Since $\nu$ is finite, so are $\nu_a$ and $\nu_s$ from Intersection Measure of Finite Measure is Finite Measure.
Then, for each $A \in \Sigma$ we have:
\(\ds \map \nu A\) | \(=\) | \(\ds \map \nu {\paren {A \cap N} \cup \paren {A \cap N^c} }\) | ||||||||||||
\(\ds \) | \(=\) | \(\ds \map \nu {A \cap N} + \map \nu {A \cap N^c}\) | countable additivity of the measure $\nu$ | |||||||||||
\(\ds \) | \(=\) | \(\ds \map {\nu_a} A + \map {\nu_s} A\) |
so:
- $\nu = \nu_a + \nu_s$
verifying $(3)$.
We have:
\(\ds \map {\nu_s} {N^c}\) | \(=\) | \(\ds \map \nu {N \cap N^c}\) | ||||||||||||
\(\ds \) | \(=\) | \(\ds \map \nu \O\) | ||||||||||||
\(\ds \) | \(=\) | \(\ds 0\) | Empty Set is Null Set |
and $\map \mu N = 0$.
So $\nu_s$ is concentrated on $N$ and $\mu$ is concentrated on $N^c$.
So $\mu$ and $\nu_s$ are mutually singular, verifying $(2)$.
We finish by showing that $\nu_a$ is absolutely continuous with respect to $\mu$.
To simplify notation, first consider a $\Sigma$-measurable $B \subseteq N^c$ such that $\map \mu B = 0$.
That is, $B \in {\mathcal N}_\mu$.
that $\map \nu B \ne 0$.
In particular, $\map \nu B > 0$.
Then, we have:
\(\ds \map \nu {N \cup B}\) | \(=\) | \(\ds \map \nu N + \map \mu B\) | since $N$ is disjoint from $B$ | |||||||||||
\(\ds \) | \(>\) | \(\ds \map \nu N\) |
However, from Null Sets Closed under Countable Union, we have:
- $N \cup B$ is $\mu$-null.
So:
- $\map \nu {N \cup B} \in \set {\map \nu B : B \in {\mathcal N}_\mu}$, contradicting that $\map \nu N$ is the supremum of this set.
So we must have $\map \nu B = 0$.
Now suppose that general $B \in \Sigma$ has $\map \mu B = 0$.

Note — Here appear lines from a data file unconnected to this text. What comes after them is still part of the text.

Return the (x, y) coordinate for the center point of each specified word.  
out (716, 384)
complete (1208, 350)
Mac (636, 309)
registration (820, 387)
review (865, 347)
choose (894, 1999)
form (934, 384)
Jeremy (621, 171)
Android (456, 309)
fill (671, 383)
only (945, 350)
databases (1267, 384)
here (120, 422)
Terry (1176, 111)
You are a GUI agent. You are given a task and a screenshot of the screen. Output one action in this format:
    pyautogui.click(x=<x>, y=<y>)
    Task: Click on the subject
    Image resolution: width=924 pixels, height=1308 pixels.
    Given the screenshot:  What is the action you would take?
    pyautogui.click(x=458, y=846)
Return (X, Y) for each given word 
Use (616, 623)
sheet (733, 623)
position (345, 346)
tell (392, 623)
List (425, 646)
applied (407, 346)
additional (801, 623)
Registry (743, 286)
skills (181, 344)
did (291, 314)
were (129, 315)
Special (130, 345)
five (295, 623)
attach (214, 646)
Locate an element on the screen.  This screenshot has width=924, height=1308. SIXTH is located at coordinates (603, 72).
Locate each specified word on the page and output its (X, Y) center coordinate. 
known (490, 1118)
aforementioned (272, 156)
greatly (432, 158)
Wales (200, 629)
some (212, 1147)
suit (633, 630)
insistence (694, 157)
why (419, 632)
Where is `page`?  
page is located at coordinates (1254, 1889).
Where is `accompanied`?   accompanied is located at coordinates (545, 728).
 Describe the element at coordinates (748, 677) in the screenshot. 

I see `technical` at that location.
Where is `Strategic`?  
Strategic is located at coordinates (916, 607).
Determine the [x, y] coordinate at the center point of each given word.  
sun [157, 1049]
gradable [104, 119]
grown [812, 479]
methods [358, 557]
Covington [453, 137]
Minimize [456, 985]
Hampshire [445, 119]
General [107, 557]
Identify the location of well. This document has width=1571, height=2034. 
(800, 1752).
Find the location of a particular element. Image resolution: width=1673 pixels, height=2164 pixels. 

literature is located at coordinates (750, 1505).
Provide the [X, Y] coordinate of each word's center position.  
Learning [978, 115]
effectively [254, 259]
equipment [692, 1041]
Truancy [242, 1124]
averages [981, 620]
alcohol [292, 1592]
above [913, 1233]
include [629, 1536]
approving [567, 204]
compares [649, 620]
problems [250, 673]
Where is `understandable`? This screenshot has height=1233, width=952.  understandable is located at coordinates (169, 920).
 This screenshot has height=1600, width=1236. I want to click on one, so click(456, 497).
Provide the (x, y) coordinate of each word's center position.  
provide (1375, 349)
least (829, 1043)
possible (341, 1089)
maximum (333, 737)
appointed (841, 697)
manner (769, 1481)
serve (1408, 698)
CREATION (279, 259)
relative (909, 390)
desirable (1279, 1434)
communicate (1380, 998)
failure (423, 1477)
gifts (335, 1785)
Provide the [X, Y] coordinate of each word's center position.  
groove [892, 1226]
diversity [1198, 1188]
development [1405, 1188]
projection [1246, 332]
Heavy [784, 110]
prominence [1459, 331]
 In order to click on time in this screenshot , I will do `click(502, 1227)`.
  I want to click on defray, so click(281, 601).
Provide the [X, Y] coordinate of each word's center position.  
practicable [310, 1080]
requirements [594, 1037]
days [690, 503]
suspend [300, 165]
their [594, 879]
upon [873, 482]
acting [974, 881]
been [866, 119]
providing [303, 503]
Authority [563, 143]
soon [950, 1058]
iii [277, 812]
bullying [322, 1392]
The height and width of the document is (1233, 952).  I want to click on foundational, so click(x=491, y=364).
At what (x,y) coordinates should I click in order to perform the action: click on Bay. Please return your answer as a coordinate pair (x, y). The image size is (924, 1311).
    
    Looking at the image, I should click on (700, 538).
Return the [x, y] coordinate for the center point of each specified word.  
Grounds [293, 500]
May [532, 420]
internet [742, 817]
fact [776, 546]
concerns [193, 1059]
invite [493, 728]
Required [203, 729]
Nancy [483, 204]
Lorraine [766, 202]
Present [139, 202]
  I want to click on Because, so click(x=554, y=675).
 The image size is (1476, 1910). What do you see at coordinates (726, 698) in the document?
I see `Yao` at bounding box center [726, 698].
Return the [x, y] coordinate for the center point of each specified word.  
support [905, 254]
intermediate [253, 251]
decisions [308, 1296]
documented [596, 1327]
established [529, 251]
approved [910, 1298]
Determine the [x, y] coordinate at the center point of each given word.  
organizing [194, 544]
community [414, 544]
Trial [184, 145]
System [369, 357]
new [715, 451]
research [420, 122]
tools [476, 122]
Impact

Then, from Intersection is Subset, we have:
- $B \cap N^c \subseteq B$
From Null Sets Closed under Subset, we have:
- $\map \mu {B \cap N^c} = 0$
while $B \cap N^c$ is a $\Sigma$-measurable subset of $N^c$, so:
- $\map \nu {B \cap N^c} = 0$
so:
- $\map {\nu_a} B = 0$
So $\nu_a$ is absolutely continuous with respect to $\mu$, and we are done.